Task list –
(a) Please list every freshman the Buffs basketball article names.
(b) According to the Buffs basketball article, at which school will D'Shawn Schwartz play his final season?
(c) Write the next part of the Buffs basketball article, picking up after its final sentence.

Excerpted passage –
BEGIN

D’Shawn Schwartz put together the best CU Buffs careers this side of Josh Scott among the many native Coloradoans recruited during the 11-season tenure of head coach Tad Boyle.
Jeriah Horne made the program’s long wait for a graduate transfer extremely beneficial, ingratiating himself immediately with a veteran Buffs team while hitting countless big shots during an NCAA Tournament season.
And it was impossible not to root for Dallas Walton, the 7-footer from Arvada who overcame a world of injury adversity to provide a consistent post presence for the Buffs.
Schwartz was a 1,000-point scorer and one of the top 3-point shooters in program history. It will be difficult for fans to see him launching threes for one final season at George Mason. Same with Horne, who posted the seventh-best single-season 3-point mark in team history but will finish his nomadic career back at Tulsa, and Walton, who also is seeking a new home for his sixth and final season.
It’s tough to say farewell, but I’ll be honest. Some of the feedback I’ve received has been puzzling. A faction of Buffs fans seemingly believe this is a sign of some sort of inner turmoil within a program that reached the second round of the NCAA Tournament. Nothing could be further from the truth. It’s been stated in this corner before: The future is bright for the program, and the recent emotional departures simply are matters of the unique circumstances swirling around college basketball in 2021.
First of all, bear in mind the only reason Schwartz, Horne and Walton even have an opportunity to play another season is because the NCAA offered eligibility relief (essentially, a free year) for the pandemic season of 2020-21. Walton had hinted in previous years he might appeal for a sixth season of eligibility given his injury history, but the eligibility relief rendered that process unnecessary. In other years, Schwartz and Horne would be prepping for whatever pro opportunities awaited.
No one but Boyle and the players involved know exactly how the year-end meetings unfolded with CU’s leader, but having covered the program for six seasons it’s not difficult to surmise the gist of those conversations. Boyle certainly didn’t push anyone out of the program. But it’s unlikely Schwartz, Horne, and Walton would have been guaranteed the same roles if they opted to return.
Much of the future of the Buffs program was shackled to the bench this season in freshmen Jabari Walker, who turned in a few enticingly explosive performances as a rookie, Tristan da Silva, Nique Clifford, and Luke O’Brien. In particular, O’Brien and Clifford, bigger wings like Schwartz, enjoyed scant playing time.

END

Provided material –
BEGIN

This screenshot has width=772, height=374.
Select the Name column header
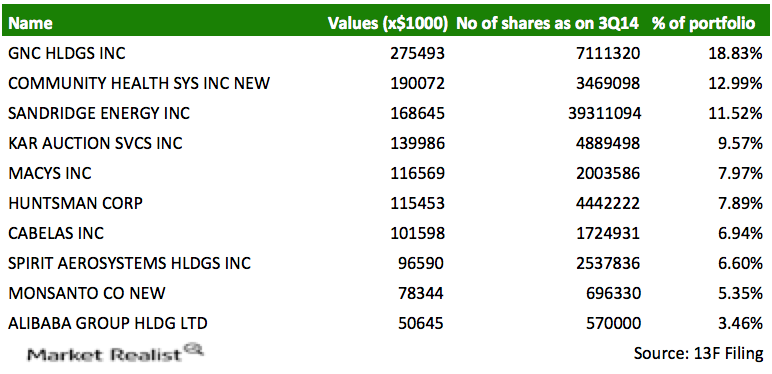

END

Activity answers –
(a) Jabari Walker, Tristan da Silva, Nique Clifford, Luke O'Brien

(b) George Mason

(c)
The rest of the future of the program arrives this summer with a recruiting class currently ranked 13th in the nation by 247Sports.com. Among that class is a ready-made replacement for Schwartz in 6-foot-7, four-star wing Quincy Allen. It also includes Lawson Lovering, a sturdier, more polished 7-footer than Walton was when he arrived at CU.
If Boyle had bestowed the same roles next season upon the departing trio as they had in 2020-21, would the Buffs be a better team next year? Probably. But it would come with a price.
One needs to look no further than the roughly 1,100 basketball players currently seeking new homes in the transfer portal to understand how easily it is to alienate young talent. If Schwartz and Horne returned for their 24-plus minutes per game next year, O’Brien and Clifford likely would suffer the same lonely views from the bench. Same with Allen, who certainly was offered a chance to compete for a rotation spot as soon as he steps into the CU Events Center.
Recruits pay attention. If competition and playing time promises are broken, word will spread. CU’s recruiting is in a fantastic place at the moment, with a four-star commitment on the books for 2022 in 6-foot-10 Joe Hurlburt and two open scholarships still to work with this spring to bolster the 2021-22 team. Squeezing one more year out of the likes of Schwartz and Horne for what probably would be a marginal difference in the win column would be a heavy cost in terms of potentially turning off the young players aiming to keep CU Buffs basketball in the race for NCAA Tournament berths for years to come.
Goodbyes are never easy. Some are more difficult than others. Native Coloradoans Schwartz and Walton represented their state proudly. But the Buffs will march on just fine without them.